PETALUMA, CA -- (Marketwired) -- 07/08/14 -- According to the American Small Business League, the Small Business Administration (SBA) has proposed a new policy that would create a "safe harbor" from penalties for large businesses that have fraudulently misrepresented themselves to receive federal small business contracts.
Current federal law mandates a penalty of up to 10 years in prison, a fine of up to $500,000 per occurrence, or both, for firms that misrepresent themselves to receive federal small business contracts.
Under the new policy, large businesses that were discovered committing contracting fraud could avoid any jail time or fines by simply claiming they "acted in good faith."
Although a series of federal investigations and investigative reports in the media have all found rampant fraud in SBA managed programs, the SBA has consistently denied there was any fraud in their programs. The new "safe harbor" policy is significant since it signals the SBA's acknowledgement that a large number of firms currently claiming to be small businesses to receive federal contracts may be doing so fraudulently.
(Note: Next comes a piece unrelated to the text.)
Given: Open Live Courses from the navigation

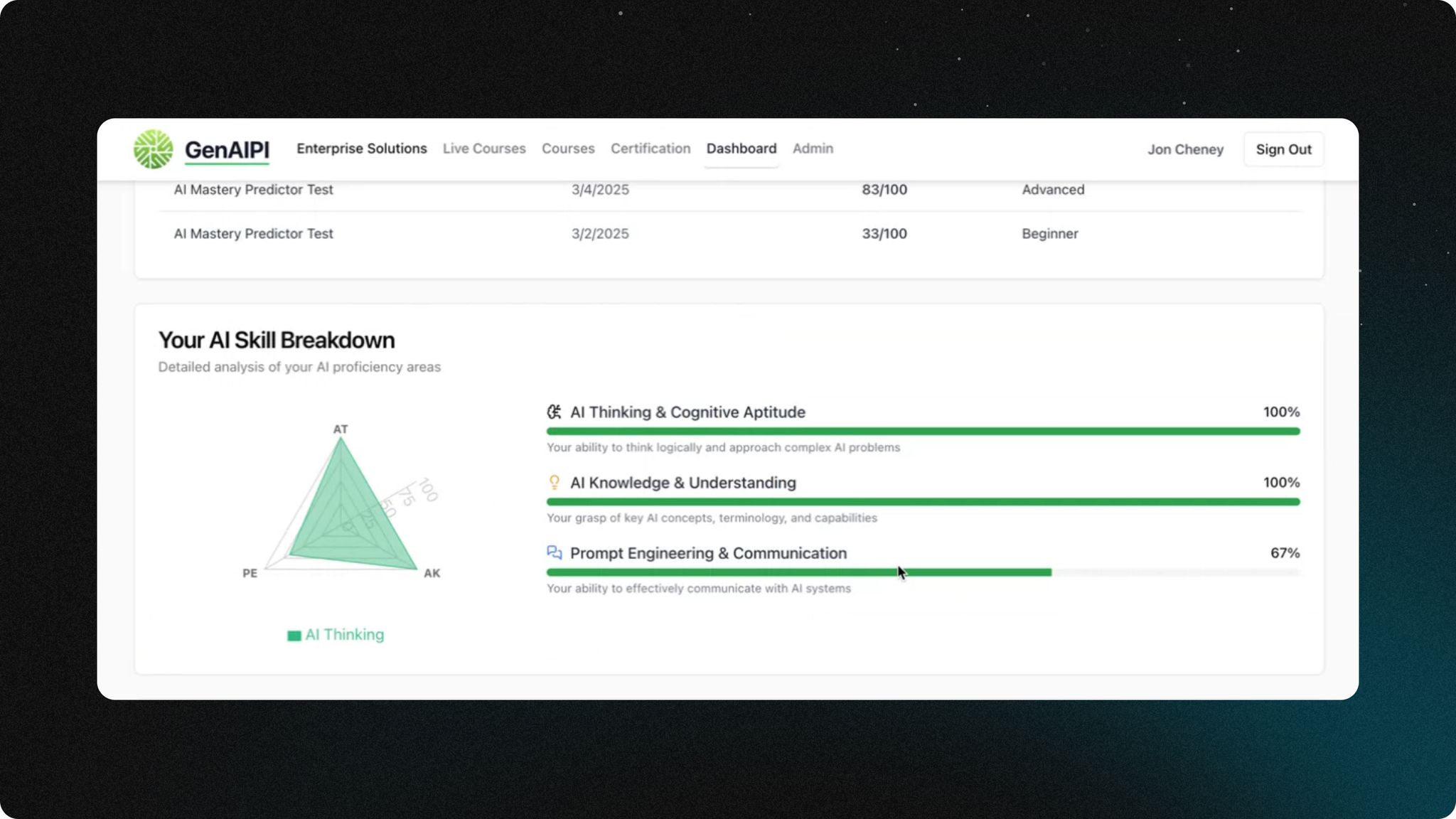Looking at the screenshot, I should click(x=483, y=149).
Every year since 2005 the SBA Inspector General has reported the diversion of federal small business contracts to large businesses as the number one problem at the agency. The SBA has refused to adopt policies to halt the fraud. In addition to attempting to protect fraudulent firms that SBA has continued to increase size standards to allow larger and larger firms to quality as small businesses.
The Government Accountability Office (GAO) investigated the SBA and released Report 10-108 that essentially accused the SBA of encouraging fraud among government contractors.
Report 10-108 stated, "By failing to hold firms accountable, SBA and contracting agencies have sent a message to the contracting community that there is no punishment or consequences for committing fraud."
Critics of the "safe harbor" policy believe the GAO was correct and the SBA is attempting to create a major loophole in federal law that will ultimately encourage fraud. In doing so the SBA can continue to misrepresent the percentage of federal contracts awarded to small businesses by continuing to include thousands of large businesses in their small business contracting statistics.
The American Small Business League (ASBL) has launched a national campaign to block the new "safe harbor" policy from taking effect and has pledged to seek an injunction in Federal District Court in San Francisco if the SBA does adopt the policy protecting fraudulent firms.